The way The Elder Scrolls Online tries to dress itself up like Skyrim often ends up emphasising the ways in which it's different. The trappings are there – the horizontally-aligned compass in place of a minimap, the crosshair, the first-person view and the magicka, stamina and health bars. Looking at a screenshot, it might be hard to distinguish it from a Skyrim mod – but it's a bit like a clumsy hunter trying to blend-in among his prey in a well-crafted bear suit.

Khenarthi's Roost started to feel staged to me, rather than an actual, lived-in place. It wasn't just the maormer guards who weren't paying attention. None of the local authorities seemed to have been trained in the ways of Elder Scrolls' traditionally rigorous approach to crime and punishment. The wandering townsfolk were immune to my attacks, and my petty thefts went unpunished even in the presence of attentive-looking guards.

asked creative director Paul Sage about the absence of a proper crime system in his game, and he told me that the plan is to introduce both NPC and player-enforced justice with an update that will also add the popular Thieves' Guild and Dark Brotherhood factions. “If you came in and you could just steal things from people, and I could come in and react to that,” Sage says, “maybe I could call the guards. Maybe I could kill you outright if I'm a protector of that town or something of that nature. You want to make sure that the game is in a stable enough way before you allow those kinds of systems, and that kind of player-toplayer interaction.”

Taking my misgivings into account, The Elder Scrolls Online isn't just a standard MMO dressed up in Elder Scrolls garb.

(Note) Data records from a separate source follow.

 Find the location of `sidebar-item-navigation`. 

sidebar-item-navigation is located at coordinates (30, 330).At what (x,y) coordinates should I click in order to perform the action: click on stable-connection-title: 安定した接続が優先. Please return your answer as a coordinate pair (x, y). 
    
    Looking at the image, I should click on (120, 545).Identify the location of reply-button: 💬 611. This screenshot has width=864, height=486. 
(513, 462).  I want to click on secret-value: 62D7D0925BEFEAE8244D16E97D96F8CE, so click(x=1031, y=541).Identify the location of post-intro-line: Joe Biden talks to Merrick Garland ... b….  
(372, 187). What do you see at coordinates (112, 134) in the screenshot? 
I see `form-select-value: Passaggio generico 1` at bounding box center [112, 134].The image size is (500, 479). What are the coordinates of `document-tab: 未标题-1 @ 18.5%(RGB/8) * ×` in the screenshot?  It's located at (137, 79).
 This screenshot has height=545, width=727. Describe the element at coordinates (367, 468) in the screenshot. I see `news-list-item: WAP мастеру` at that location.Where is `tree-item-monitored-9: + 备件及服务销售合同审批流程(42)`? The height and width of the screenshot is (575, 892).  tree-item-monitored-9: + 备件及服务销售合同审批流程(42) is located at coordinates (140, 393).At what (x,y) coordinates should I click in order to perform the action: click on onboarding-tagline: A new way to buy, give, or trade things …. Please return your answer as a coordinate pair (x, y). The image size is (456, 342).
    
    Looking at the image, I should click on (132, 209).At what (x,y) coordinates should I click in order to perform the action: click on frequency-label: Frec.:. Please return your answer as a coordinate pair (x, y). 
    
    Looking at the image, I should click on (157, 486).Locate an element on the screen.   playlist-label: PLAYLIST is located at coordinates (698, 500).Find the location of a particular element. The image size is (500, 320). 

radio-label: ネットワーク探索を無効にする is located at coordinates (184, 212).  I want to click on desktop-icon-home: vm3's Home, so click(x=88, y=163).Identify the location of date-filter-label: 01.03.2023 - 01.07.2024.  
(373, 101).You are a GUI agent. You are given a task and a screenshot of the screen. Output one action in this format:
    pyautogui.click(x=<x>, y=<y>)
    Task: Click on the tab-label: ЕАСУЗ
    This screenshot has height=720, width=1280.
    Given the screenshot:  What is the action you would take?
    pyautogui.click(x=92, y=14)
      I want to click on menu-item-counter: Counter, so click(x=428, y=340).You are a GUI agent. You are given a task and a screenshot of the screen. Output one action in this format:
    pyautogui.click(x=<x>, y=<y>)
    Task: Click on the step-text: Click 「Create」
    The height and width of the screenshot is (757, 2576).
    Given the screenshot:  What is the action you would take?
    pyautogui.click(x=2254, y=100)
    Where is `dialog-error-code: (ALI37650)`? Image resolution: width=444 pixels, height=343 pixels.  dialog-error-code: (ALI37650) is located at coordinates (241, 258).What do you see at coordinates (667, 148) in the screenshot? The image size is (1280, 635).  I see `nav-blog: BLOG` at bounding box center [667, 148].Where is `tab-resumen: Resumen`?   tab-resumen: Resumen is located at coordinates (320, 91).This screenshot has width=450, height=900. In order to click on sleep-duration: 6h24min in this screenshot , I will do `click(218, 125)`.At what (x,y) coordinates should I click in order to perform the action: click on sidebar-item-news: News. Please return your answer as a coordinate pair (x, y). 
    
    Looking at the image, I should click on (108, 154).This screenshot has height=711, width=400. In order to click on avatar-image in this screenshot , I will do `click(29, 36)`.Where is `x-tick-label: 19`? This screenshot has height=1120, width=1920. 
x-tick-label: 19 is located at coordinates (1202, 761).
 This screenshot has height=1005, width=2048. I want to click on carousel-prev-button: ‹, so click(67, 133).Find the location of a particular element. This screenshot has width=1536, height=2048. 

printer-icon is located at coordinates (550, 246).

The option to use a first-person view and the way the combat system emphasises positioning over the rotation of hotkeyed abilities help to establish it as a legitimate Elder Scrolls sequel that happens to lean on certain MMO game mechanics.

There's still a lot of TESO's take on Tamriel that has yet to be seen by anyone. ZeniMax Online Studios have only permitted slight glimpses of the 12-player endgame dungeons and massive PvP. There's a lot still to be discovered.

In the previous games, it was always my first few steps into those richly-detailed worlds that stuck with me. Whether I was setting out into the marshes around Seyda Neen or exploring pastoral woodland on the outskirts of the Imperial City, so much of the wonder of a new RPG is owed to the way those initial experiences suggest innumerable new experiences just out of sight. As I left Khenarthi's Roost for the mainland, that feeling returned. I found myself looking forward to continuing my life as a wood elf archer in a strange land, just as I had in Morrowind a decade ago.

“The way we've built our content, it's meant to be completely nonlinear,” Paul Sage tells me. “I can go over to this point of interest and say, 'That place looks cool. What's happening over there?' Then I can get introduced to the story, if it's a quest area, or maybe it's something else. The entire idea is that you can ignore us entirely, and go off on your own, and do whatever you want.”

Right now, what I want to do is to play more TESO. I want to push beyond the next grove of trees, walk around the next bend in the road, and see what awaits on the other side. For all of its rough edges, The Elder Scrolls Online feels full of promise in a way that no other MMO has since my first experiences with the genre over ten years ago. That sense of discovery is a powerful thing.